__Exercise objective__
Everything from the line containing "Instruction: Open Bosquet" through the final line below must be output exactly, both ends included, with nothing else and no pictures.

__Information given__
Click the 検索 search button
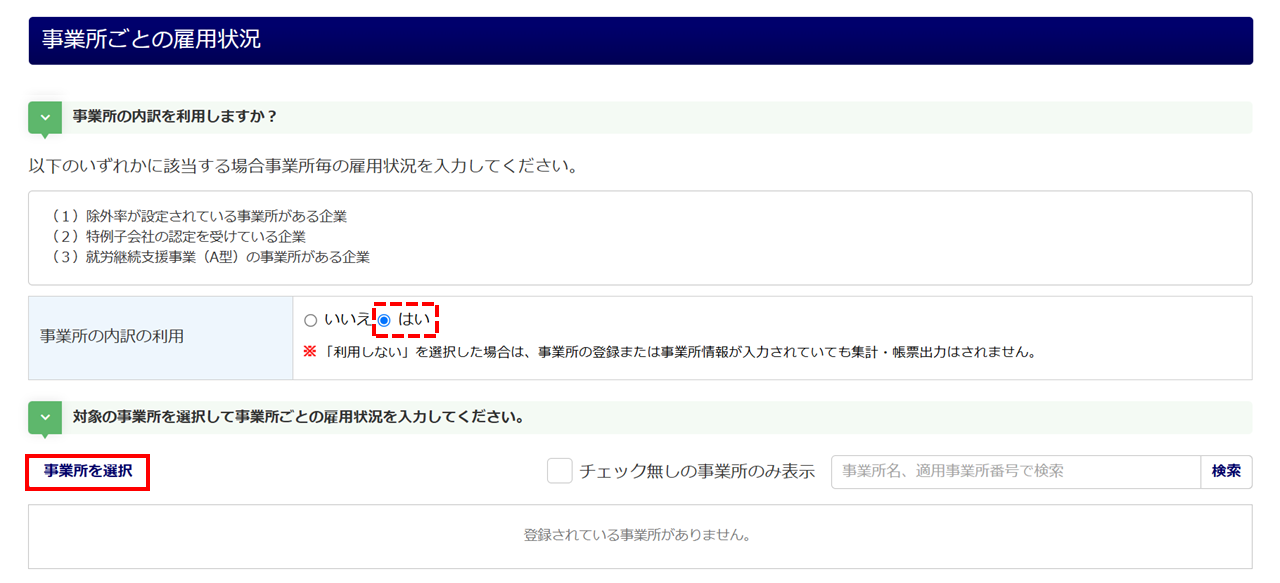This screenshot has width=1280, height=583. pyautogui.click(x=1226, y=471)
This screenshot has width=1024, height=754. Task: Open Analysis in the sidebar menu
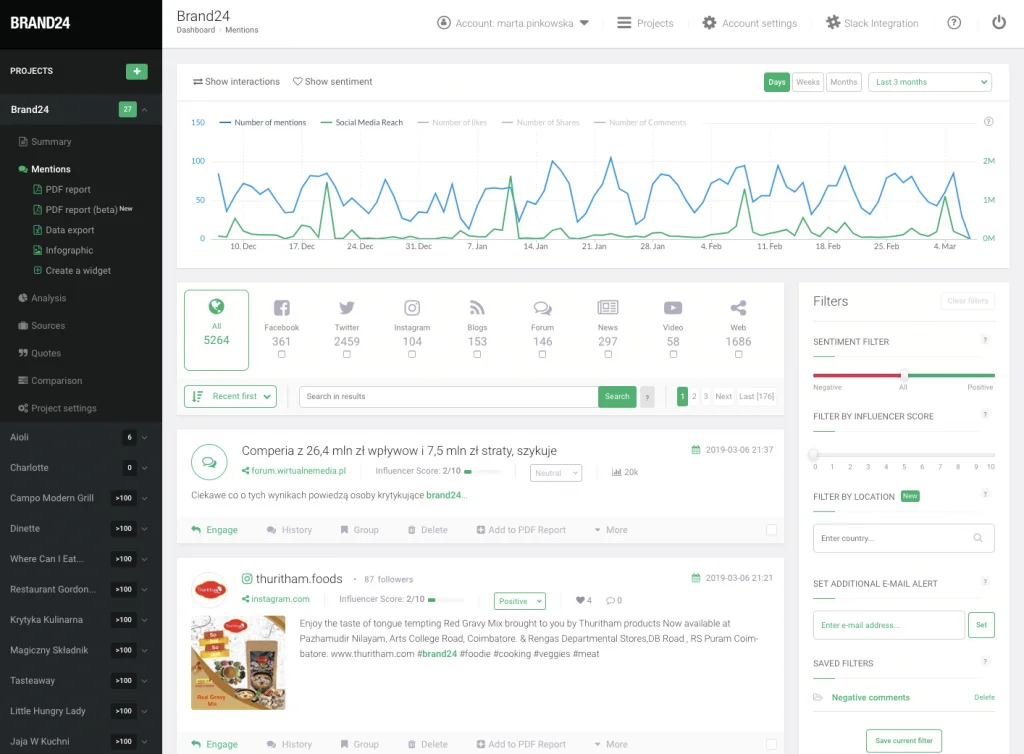48,298

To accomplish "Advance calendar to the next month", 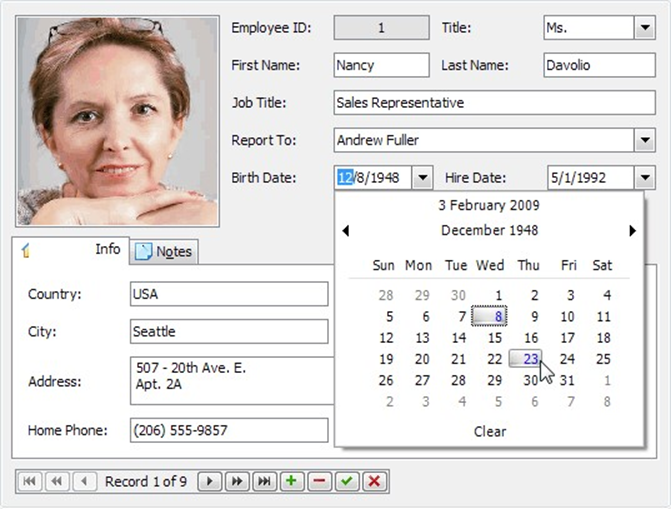I will pyautogui.click(x=632, y=231).

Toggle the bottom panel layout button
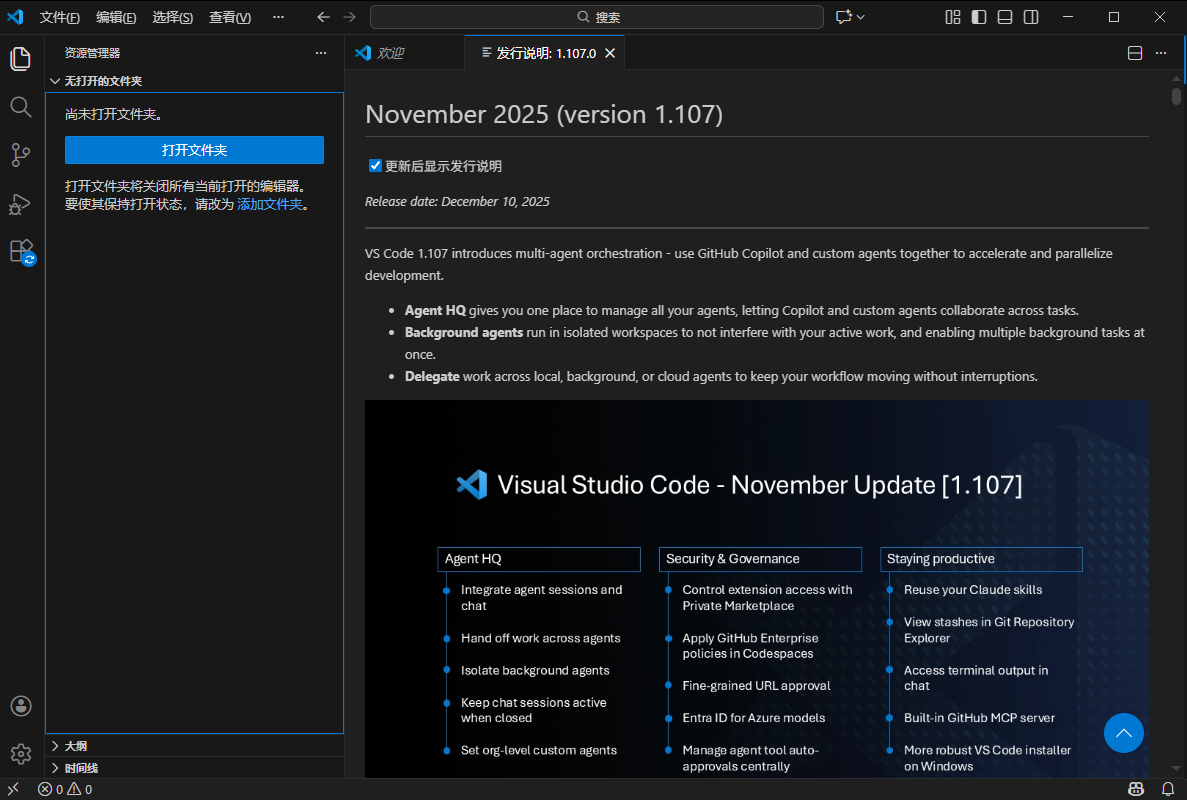click(x=1005, y=17)
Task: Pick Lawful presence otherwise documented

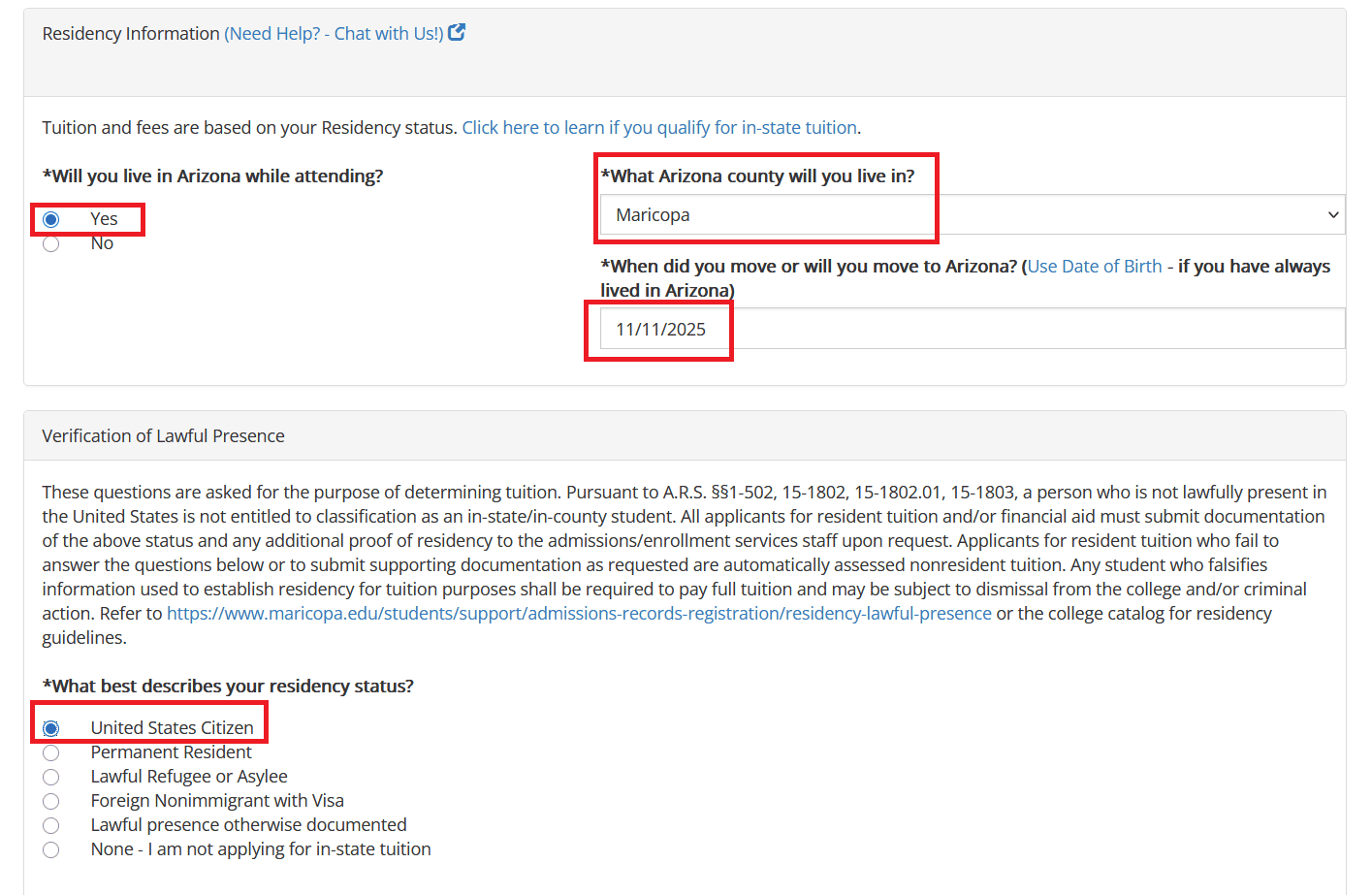Action: (51, 826)
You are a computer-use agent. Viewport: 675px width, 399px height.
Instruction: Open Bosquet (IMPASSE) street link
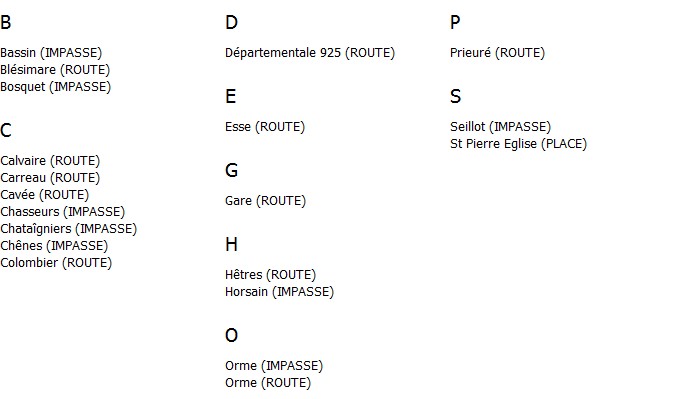(x=56, y=87)
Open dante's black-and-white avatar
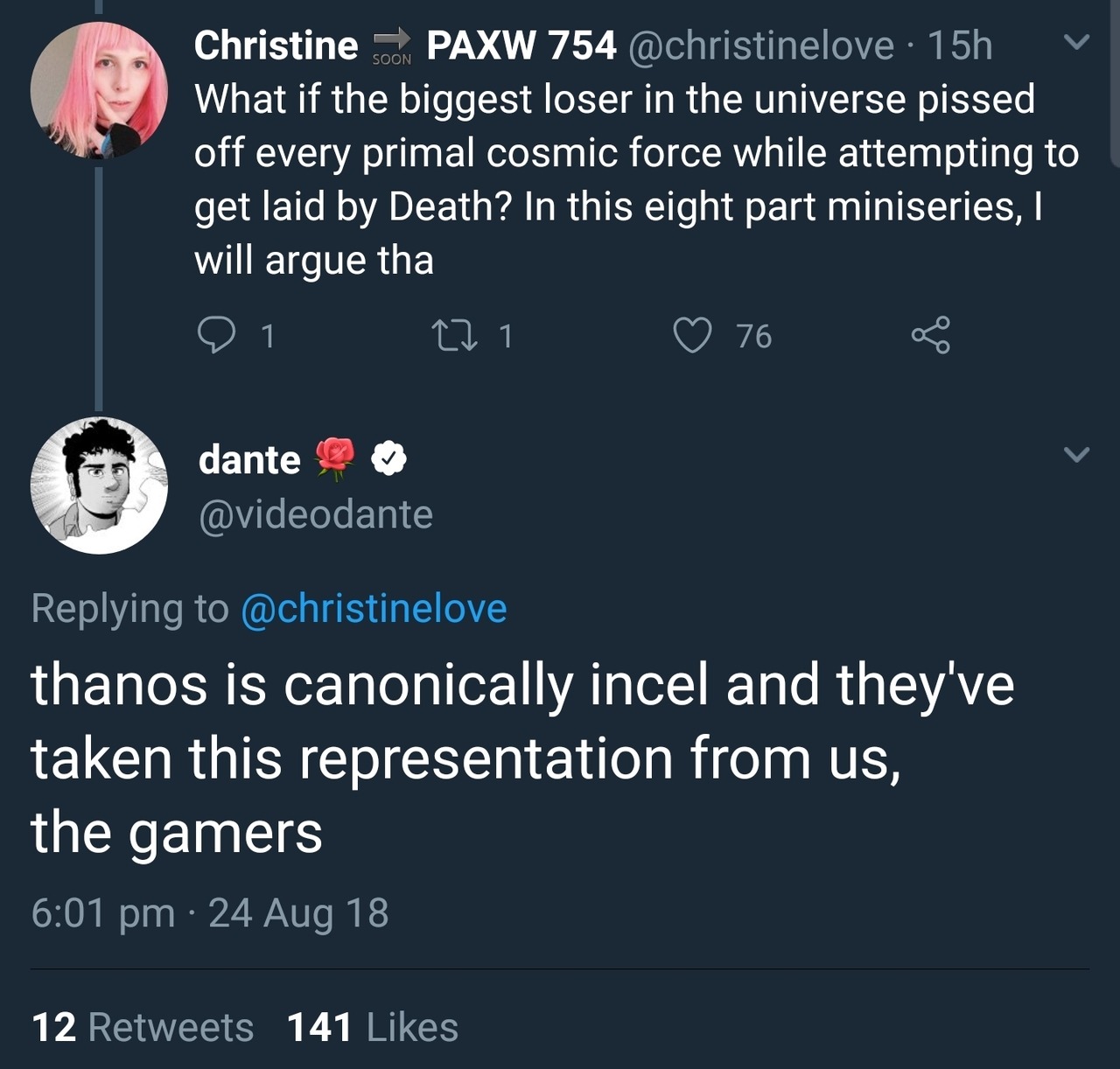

__Answer to this exercise__
Instruction: Open Bosquet (IMPASSE) street link
(x=56, y=87)
Open dante's black-and-white avatar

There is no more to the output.